DIRECTIONS -
Turn the lines below, from the line with "click on tab-search." up to and including the line with "on task-callout: Definí", into a Markdown table with the columns Number and Line. Skip blank lines and leave the pictures out.

(Saved data entries)
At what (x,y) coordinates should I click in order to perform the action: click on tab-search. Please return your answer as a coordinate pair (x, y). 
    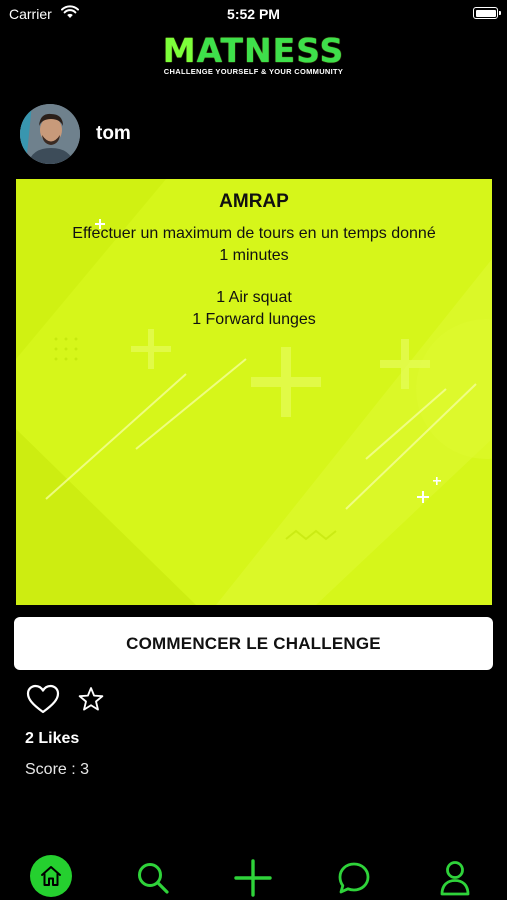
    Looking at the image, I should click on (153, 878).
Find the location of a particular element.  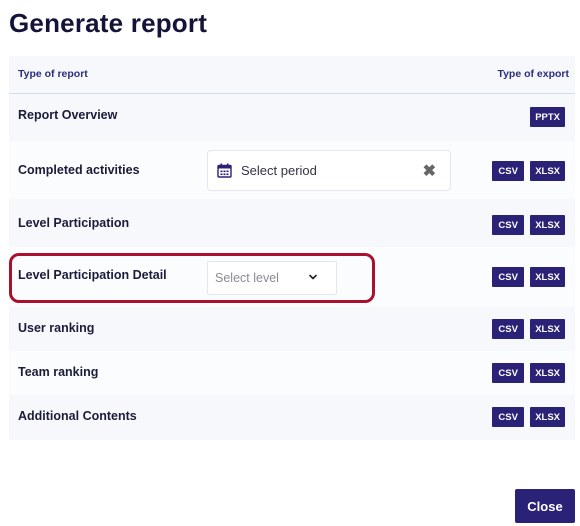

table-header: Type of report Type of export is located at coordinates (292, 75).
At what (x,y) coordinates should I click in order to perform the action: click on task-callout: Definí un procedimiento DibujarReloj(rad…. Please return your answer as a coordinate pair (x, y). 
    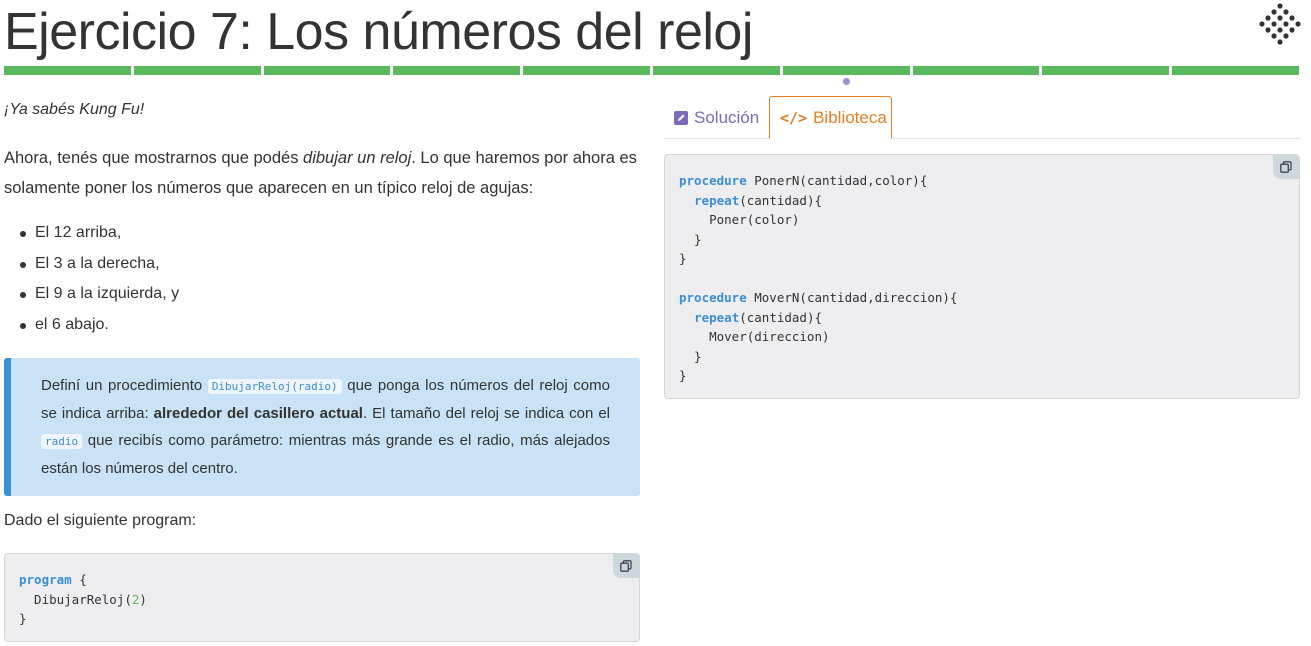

* * *

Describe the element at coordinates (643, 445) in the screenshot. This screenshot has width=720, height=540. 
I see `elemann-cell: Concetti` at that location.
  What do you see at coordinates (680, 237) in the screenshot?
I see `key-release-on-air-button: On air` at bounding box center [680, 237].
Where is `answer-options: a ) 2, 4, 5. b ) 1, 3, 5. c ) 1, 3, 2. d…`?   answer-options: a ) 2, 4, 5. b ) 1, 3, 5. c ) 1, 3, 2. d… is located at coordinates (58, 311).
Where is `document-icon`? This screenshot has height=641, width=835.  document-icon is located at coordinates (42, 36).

* * *

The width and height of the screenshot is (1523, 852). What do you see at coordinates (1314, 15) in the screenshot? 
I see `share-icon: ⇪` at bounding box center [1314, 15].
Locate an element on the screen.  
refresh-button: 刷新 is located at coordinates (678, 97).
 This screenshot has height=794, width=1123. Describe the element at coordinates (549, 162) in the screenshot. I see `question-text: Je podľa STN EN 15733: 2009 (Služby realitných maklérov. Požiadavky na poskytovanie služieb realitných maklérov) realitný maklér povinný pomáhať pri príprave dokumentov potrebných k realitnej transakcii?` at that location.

SOLUTION BELOW -
| Number | Line |
|---|---|
| 1 | At what (x,y) coordinates should I click in order to perform the action: click on tab-search. Please return your answer as a coordinate pair (x, y).  |
| 2 |     Looking at the image, I should click on (153, 878). |
| 3 | Find the location of a particular element.   |
| 4 | table-header: Type of report Type of export is located at coordinates (292, 75). |
| 5 | At what (x,y) coordinates should I click in order to perform the action: click on task-callout: Definí un procedimiento DibujarReloj(rad…. Please return your answer as a coordinate pair (x, y).  |